In part III, a detailed description is given of the implementation model employed in the prototype implementation of DLP. Our solution to integrating the computation models of logic programming and object oriented programming in a parallel/distributed setting has been to extend an imperative parallel object oriented language with logic programming capabilities. Since our language DLP supports backtracking over the results of a rendez-vous, we had to make an explicit distinction between objects and processes. An interesting feature of our solution is the way the results of a method call are communicated to the calling process by means of so-called resumptions, which are goals that must be executed by the caller in order to effect the bindings resulting from the call. In developing the prototype implementation of DLP, the code for the Prolog interpreter was derived from a formal continuation semantics of Prolog.
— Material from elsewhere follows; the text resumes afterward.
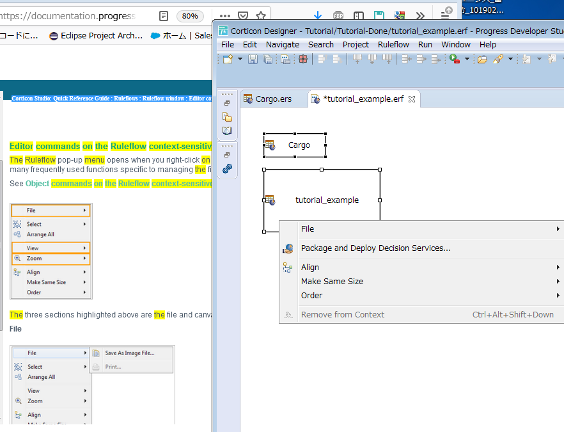The width and height of the screenshot is (564, 432).
Task: Click the green Run toolbar icon
Action: (x=455, y=59)
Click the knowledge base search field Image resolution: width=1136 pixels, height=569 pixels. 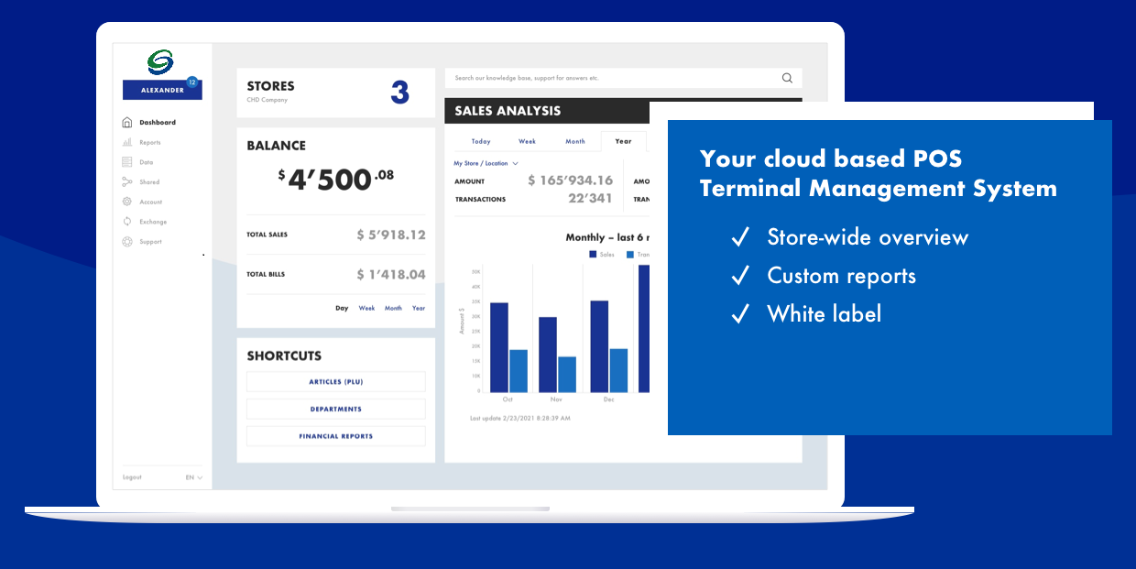614,78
Employing such a technique for implementing a protoype of an experimental language may be fruitful, since the resulting code will in general be rather compact. For an efficient implementation, however, an abstract machine approach such as the WAM for Prolog is an absolute necessity. See  [Wa83]. A detailed description is given of the implementation of the prototype of DLP, including the way terms are handled, the implementation of objects and the communication protocols governing the communication between objects. We will then comment on the current status of the language and its implementation. Further, some recommendations will be given for improving the efficiency of the DLP system and we will explore the possibility of providing a declarative semantics for a distributed logic programming language such as DLP.